Win this and any lingering concerns of relegation will be banished. I'll be shaking my booty in celebration. 41 points is safety territory. My hips don't lie. We can probably start to salivate at the possibility of a 7th spot finish. We've picked up points some cheeky points when not expected to do so. All I'm requesting from Harry and the players is to not lose any points where we are expected to pick them up. It's a test. One that needs passing.

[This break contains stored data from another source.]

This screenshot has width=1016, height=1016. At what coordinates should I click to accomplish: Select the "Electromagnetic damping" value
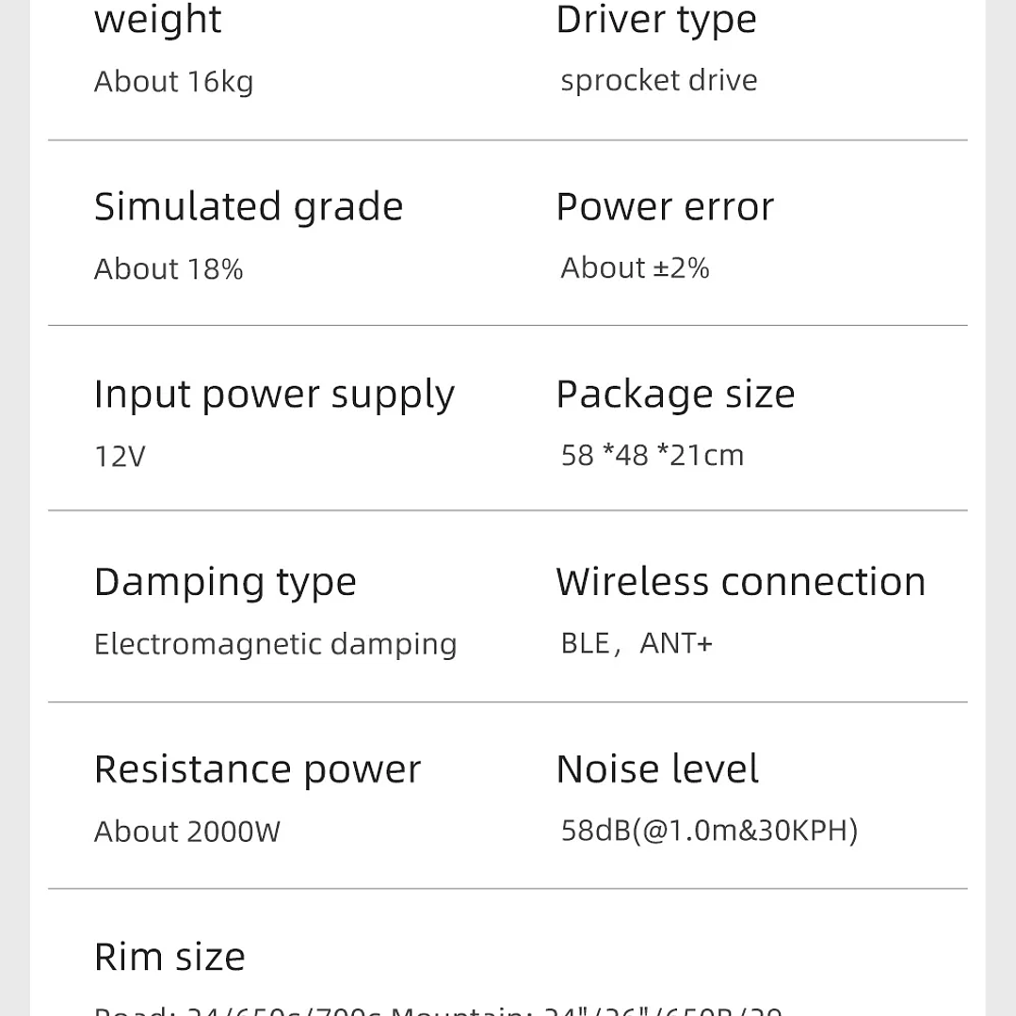[x=275, y=644]
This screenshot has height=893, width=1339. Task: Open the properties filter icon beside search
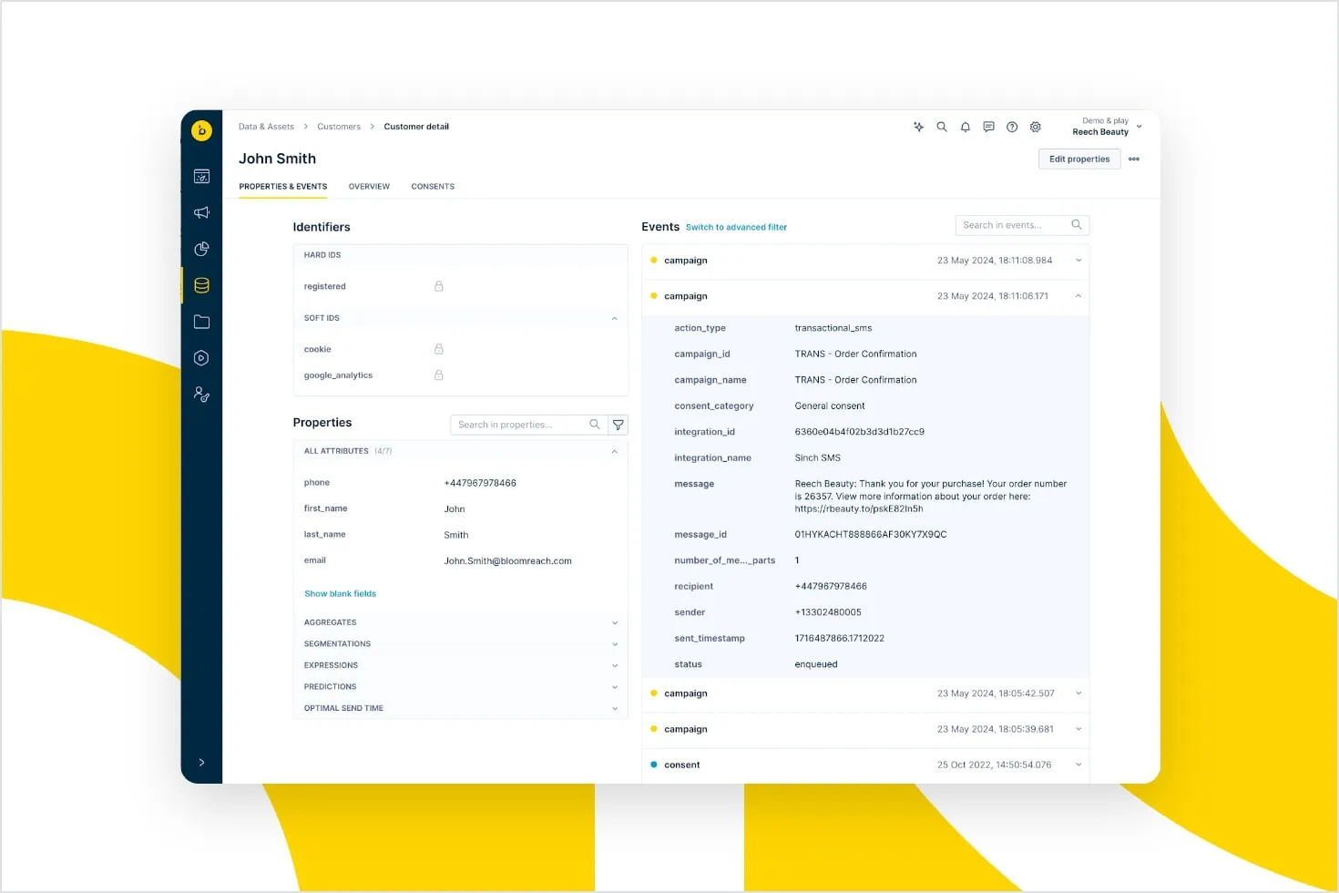[x=618, y=424]
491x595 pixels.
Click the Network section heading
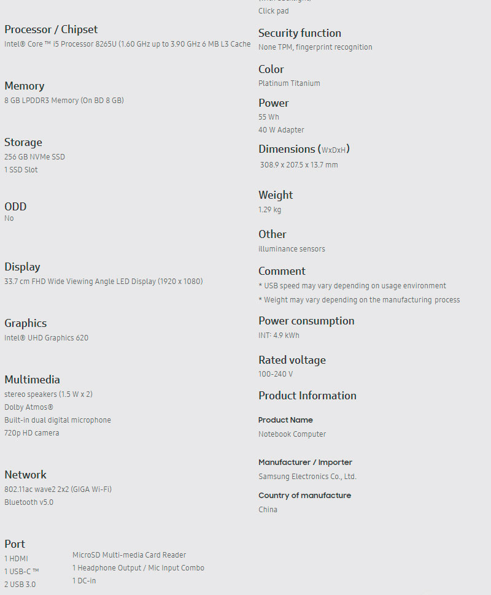point(26,475)
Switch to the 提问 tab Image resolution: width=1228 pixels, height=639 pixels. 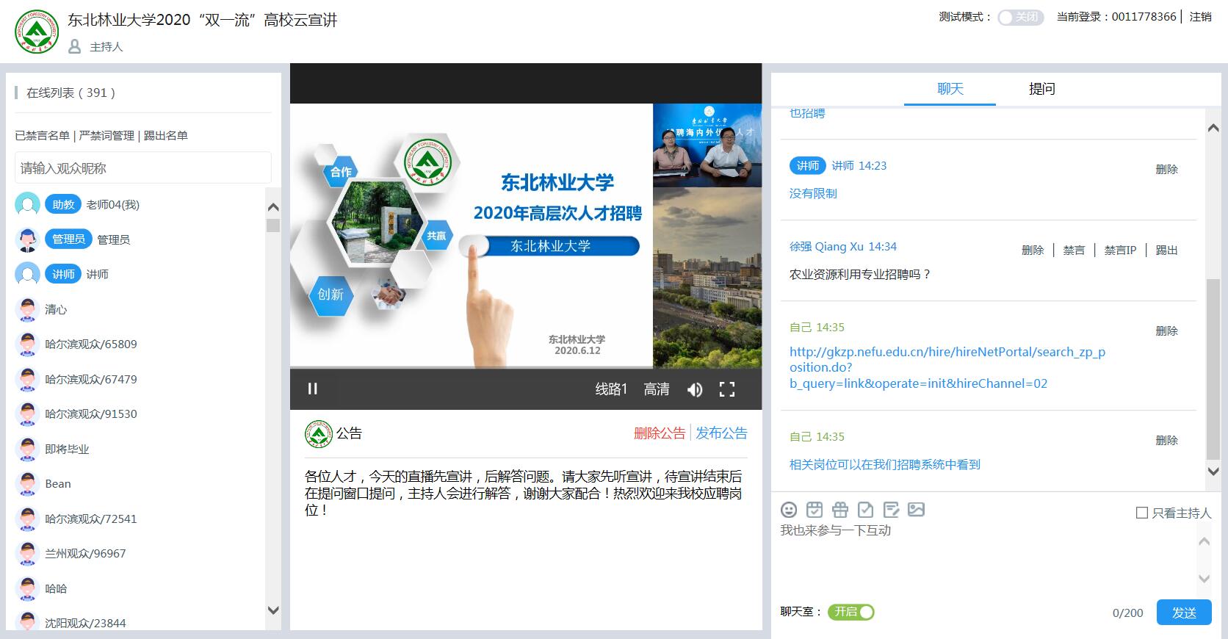click(x=1041, y=89)
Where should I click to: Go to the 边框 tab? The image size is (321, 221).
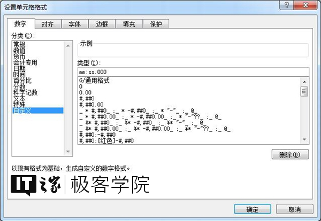102,24
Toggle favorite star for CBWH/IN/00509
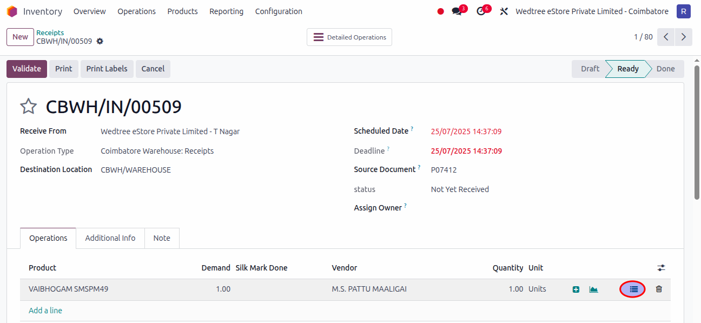 [x=28, y=107]
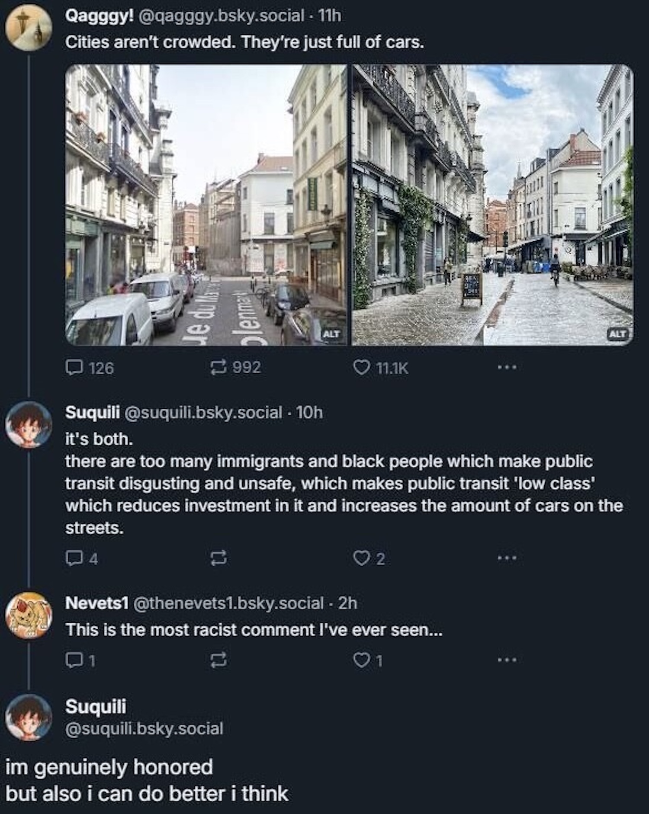Open Nevets1's profile avatar
Screen dimensions: 649x814
tap(29, 615)
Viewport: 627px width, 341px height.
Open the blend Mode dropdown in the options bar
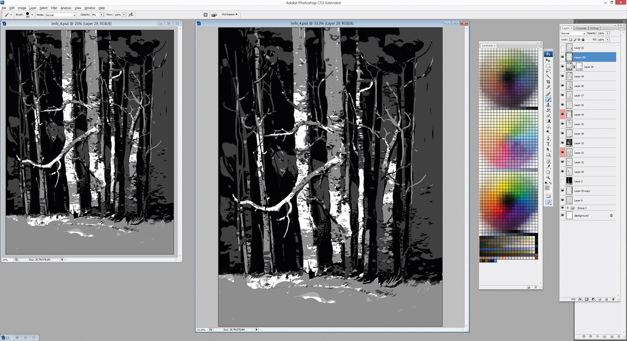(73, 15)
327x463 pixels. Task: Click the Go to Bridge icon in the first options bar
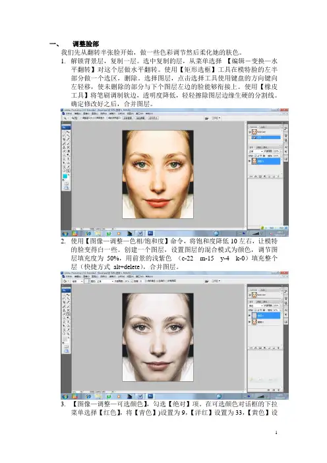click(x=207, y=118)
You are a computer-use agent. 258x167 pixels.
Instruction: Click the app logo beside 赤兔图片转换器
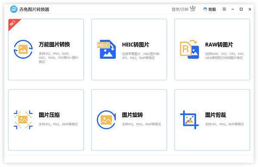14,9
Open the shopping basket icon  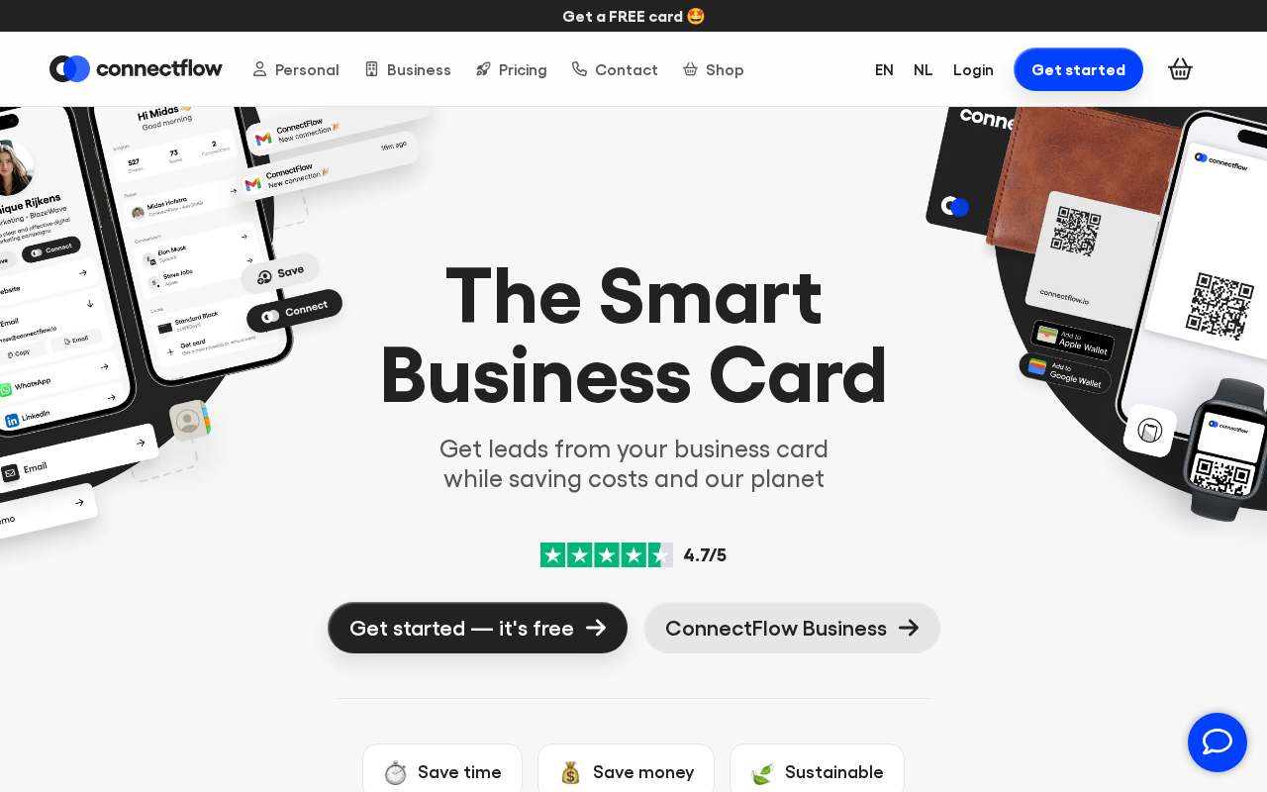click(1180, 69)
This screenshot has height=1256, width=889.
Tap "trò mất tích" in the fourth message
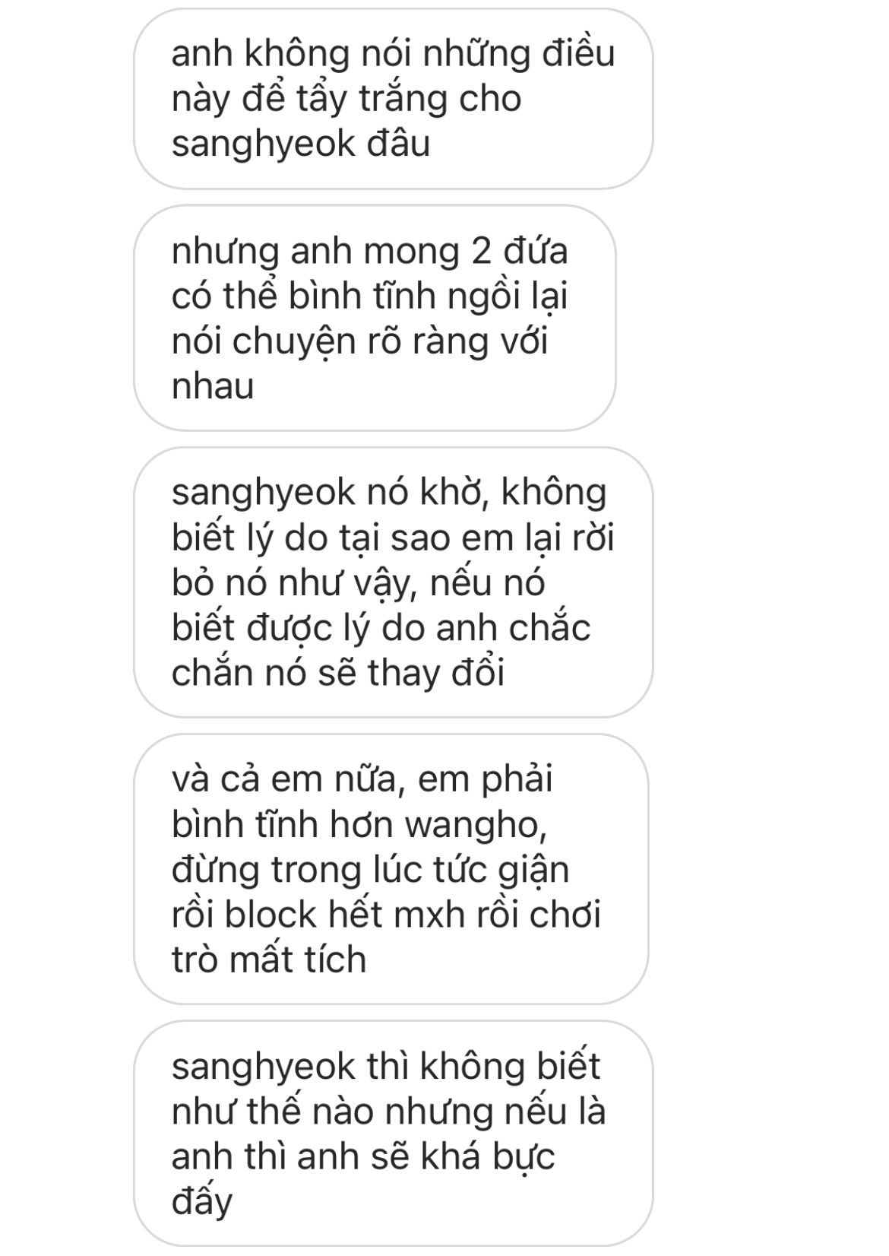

Elsewhere, congratulations to Aaron Lennon for claiming the PFA player of the month award. Well deserved. Even if some of the lazy journalists who prioritise completing a match report in time for a deadline and base their analysis on generalisations and sound bites (rather than actually watching the game) don't quite rate his rate of improvement. At international level at least. I read one or two references to 'end-product' or lack of. Really? Sure, he has a habit of fizzing the ball when on occasions cutting back and playing it 'inside' would be preferable. But the boy done good against the Ukraine. When his team-mates decided to give him the ball. Criticism was best left for the ones who deserved it. Johnson and Cole come to mind.

Be very afraid

Don't usually talk about other clubs, but everyone has an opinion on Newcastle United. Bit of a gutless move this by Shearer. An exercise in inflating ones ego. If Newcastle stay up, he'll be a hero and might well walk away from it (he's claiming he is there for 8 games only) as the inspired legend of the club saving them from the hellmouth of Championship football. If they do go down it wont be because of him. He'll have done his best and at least galvanised the crowd in the short term.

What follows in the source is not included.